I think you need to follow in the steps of Chris Shifflett(sp???) and start building your brand getting exposure and gaining peoples trust if you want to go down that path. The problem most of us face, is that we are developers, architects, security gurus, system admins, not business men. At least that has been my experience.

Cheers,
Alex

[Mordred]

Yeah, I definitely suck at the "marketing" part of this
I did write some security articles, but it's not the "portfolio" one would maybe expect to find. I should maybe start publishing vulnerability reports, although I deal with mostly custom-writ software so it's kinda pointless.
As to how can I distinguish myself - that's why I offer free testing - if I can find what the internal "security guy" missed, one should hire me.

How do you dev guys "push" yourselves? Having a portfolio is understandably a requirement, but it would not be sufficient to hire someone (to me at least) - how do you give "guarantees" that you'll write quality code?

[social_experiment]

How do you dev guys "push" yourselves? Having a portfolio is understandably a requirement, but it would not be sufficient to hire someone (to me at least) - how do you give "guarantees" that you'll write quality code?

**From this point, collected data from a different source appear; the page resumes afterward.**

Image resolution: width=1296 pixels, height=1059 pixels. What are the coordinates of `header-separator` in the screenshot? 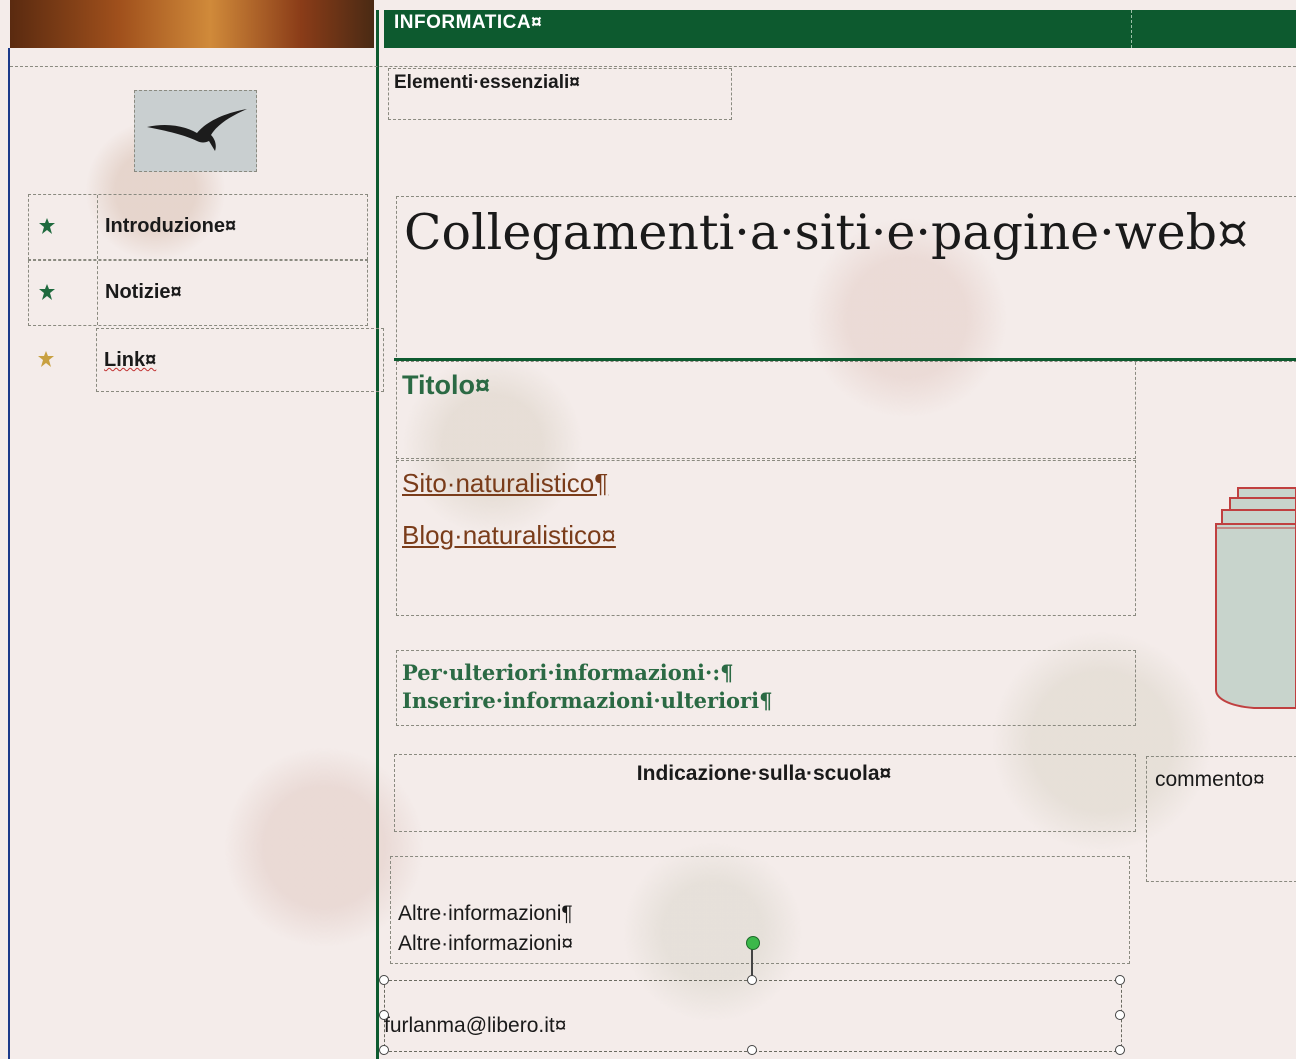 It's located at (1132, 29).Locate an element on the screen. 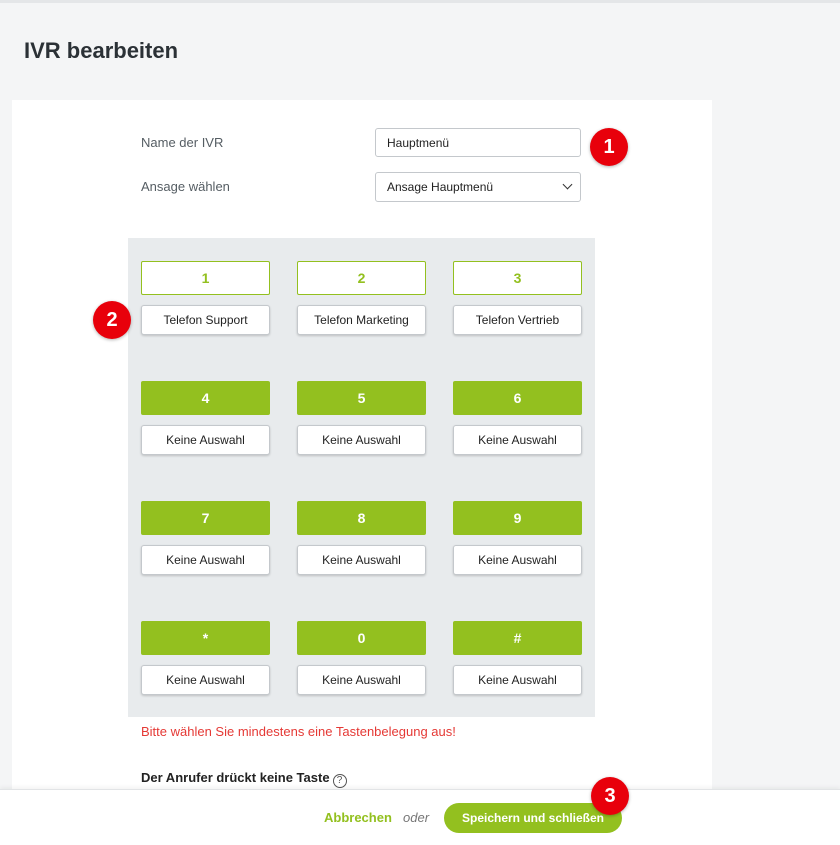  annotation-marker-1: 1 is located at coordinates (609, 147).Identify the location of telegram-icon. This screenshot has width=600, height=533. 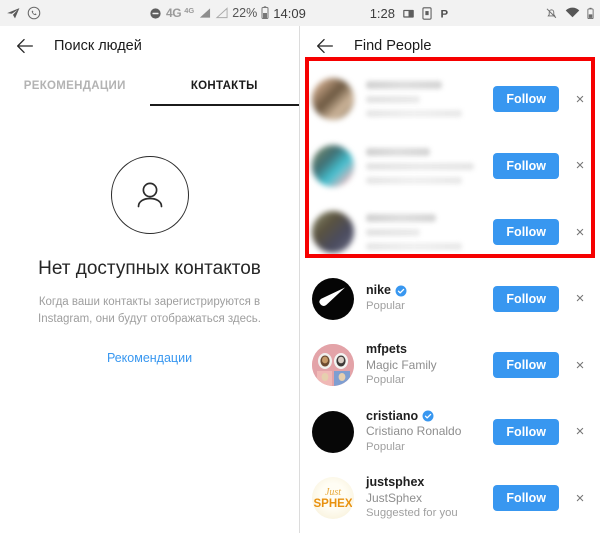
(14, 14).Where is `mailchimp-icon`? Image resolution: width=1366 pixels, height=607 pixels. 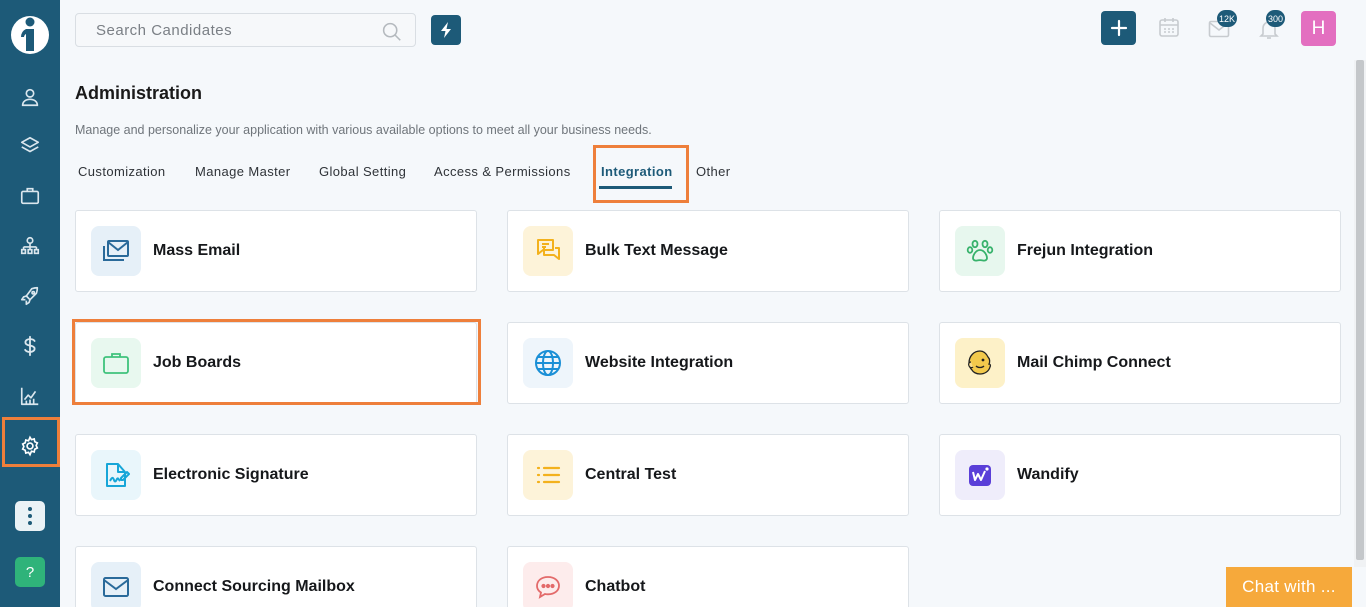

For clients i've found quality code means "my website is working" (however working is defined by them) because most of them don't understand the ideas of development, how code works (or should work).

As for the first part of the question i try to keep my code as 'clean' as possible, revising it often, i guess refactoring is a better word to use and lastly looking at code examples on devnet to see if where i make my code (and coding practises) better. Also i read as much as possible about coding as i can find.

[greyhoundcode]

For myself it's pretty much as social_experiment just wrote. I'd add that, on a business level, the most important thing I have learned in the past couple of years is that face-to-face contact, whether that's actually sitting down for a coffee or just over Skype, will seal the deal like nothing else can. Going door-to-door, for want of a better term (that could be doing the rounds of each table at a local lunch and learn or whatever), has won me the majority of my business.

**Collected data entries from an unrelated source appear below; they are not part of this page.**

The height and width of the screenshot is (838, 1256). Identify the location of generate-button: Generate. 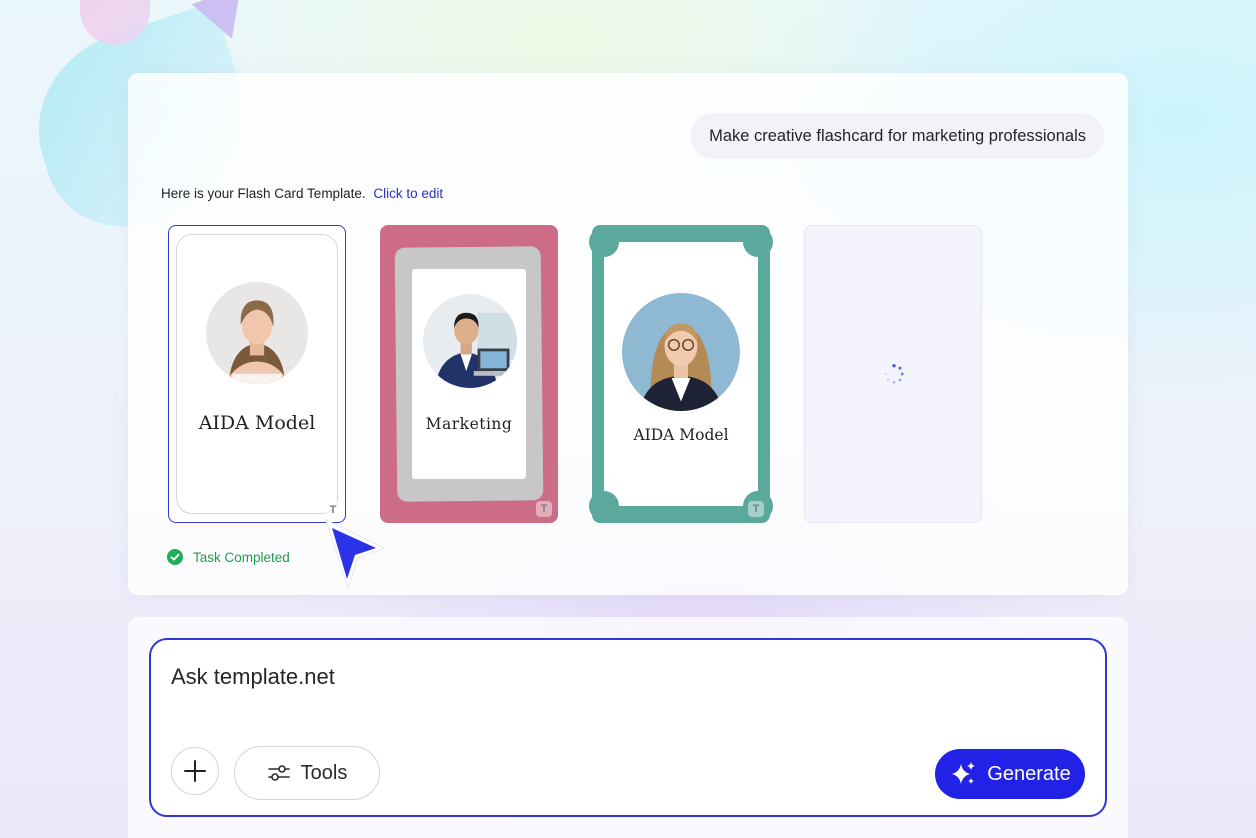
(1010, 774). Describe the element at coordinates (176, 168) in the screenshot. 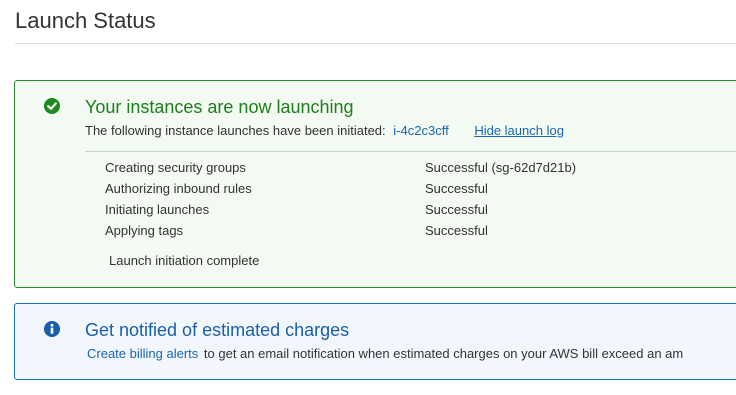

I see `log-step: Creating security groups` at that location.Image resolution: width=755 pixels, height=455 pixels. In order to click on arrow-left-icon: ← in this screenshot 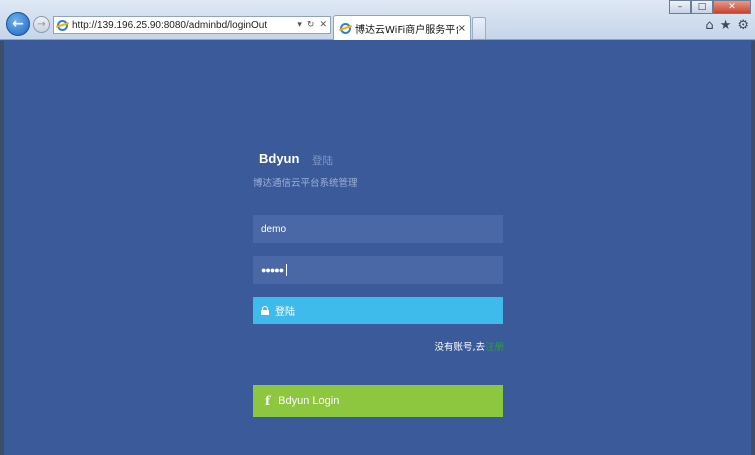, I will do `click(18, 24)`.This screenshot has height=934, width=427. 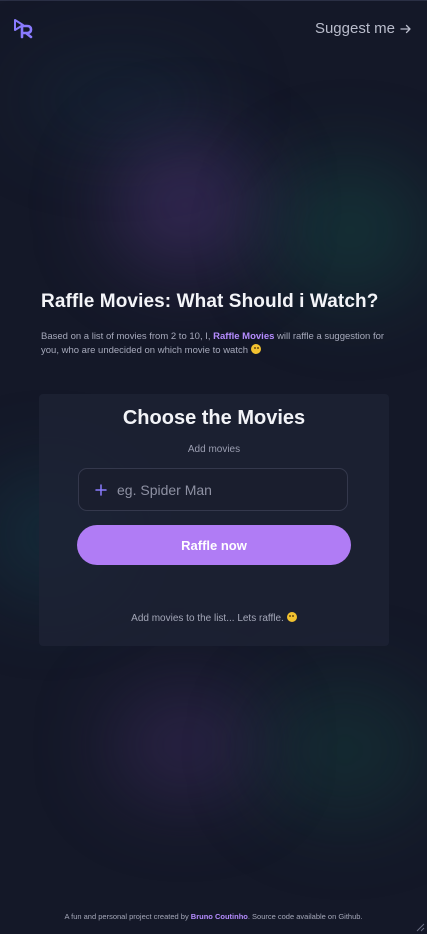 What do you see at coordinates (214, 450) in the screenshot?
I see `add-movies-label: Add movies` at bounding box center [214, 450].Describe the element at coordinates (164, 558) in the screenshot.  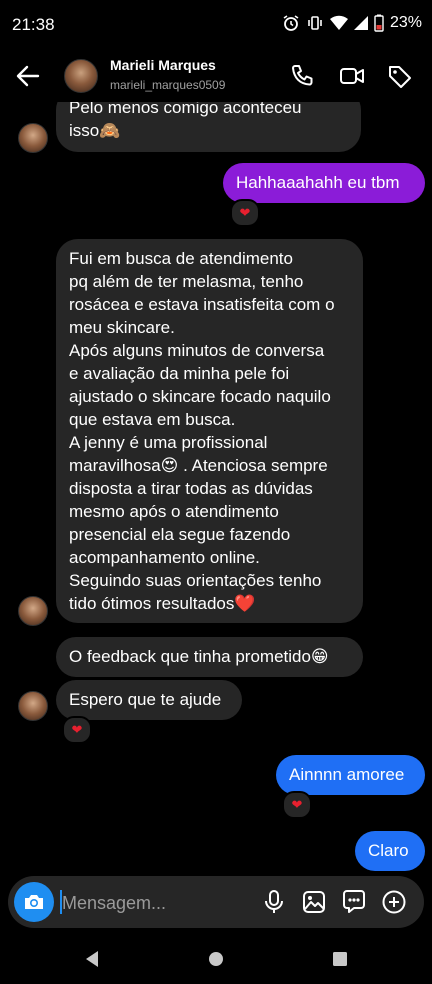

I'm now located in Canada and just became aware of a very interesting study (at least, I thought it was interesting ) suggesting that the "programming" or "software engineering" profession - all-encompassing term though that is - is the number 1 in-demand profession. But it is qualified by the requirement for a programmer to be a great people-person, happy to go and talk to people and to be capable of talking in language a client or partner will understand.

In an environment like this forum people often tend to be purists, which is good. It would be interesting to hear more from Alex who I suspect has taken a different route and has different experiences, but my feeling is that code-quality is not the be all and end all. That is hopefully a controversial remark - I'm sure others will disagree strongly.

[slimgoody]

A middle ground is hard to find in situations like this, where the client has little or no idea what your service is about, but also have no idea how important it is.

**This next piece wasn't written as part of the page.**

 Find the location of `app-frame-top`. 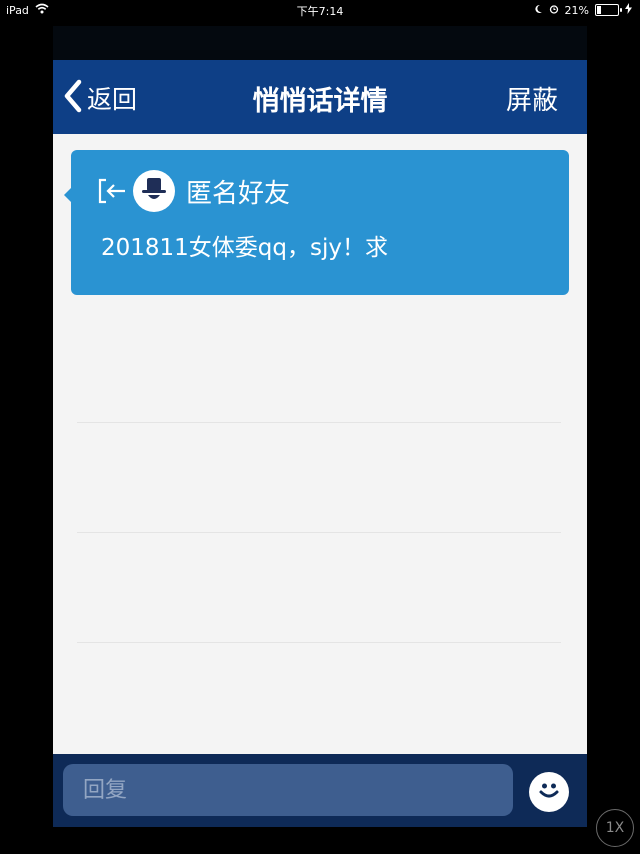

app-frame-top is located at coordinates (320, 43).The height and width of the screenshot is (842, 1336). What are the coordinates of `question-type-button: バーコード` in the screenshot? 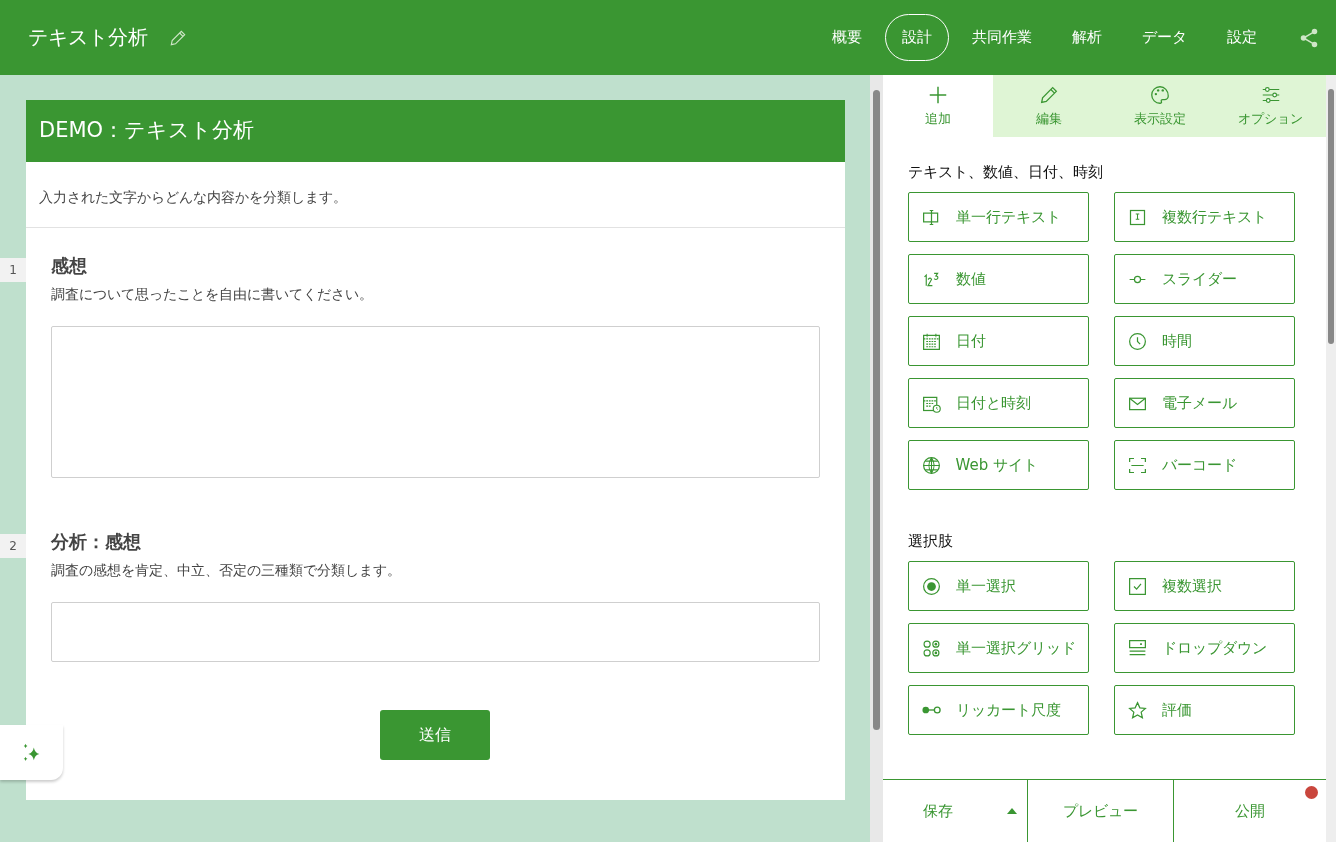 It's located at (1204, 465).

If you are set on doing your own thing you could offer services free of charge, to start building a reputation (this contradicts your ‘get paid’ part though). There is also the option of approaching potential clients and selling yourself, you migth catch a break in this manner.

Even though many people are oblivious about security issues until they actually occur, more and more of these oblivioutes are making their way towards the light, increasing chances for work.

I agree, your best bet would be to either start off giving your service for free. Or start up a security blog site, talking about the advantages of securing your website, why you should secure and how to do so; only giving small amounts of information. Give enough information to satisfy the curiosity but not enough to feed the hunger.This could possibly help you build a clientale without really even trying. Once you begin to get noticed for the volunteered information, then you can begin to branch out and start your service. There is definitely a demand for this type of work, I wouldn't pass it up.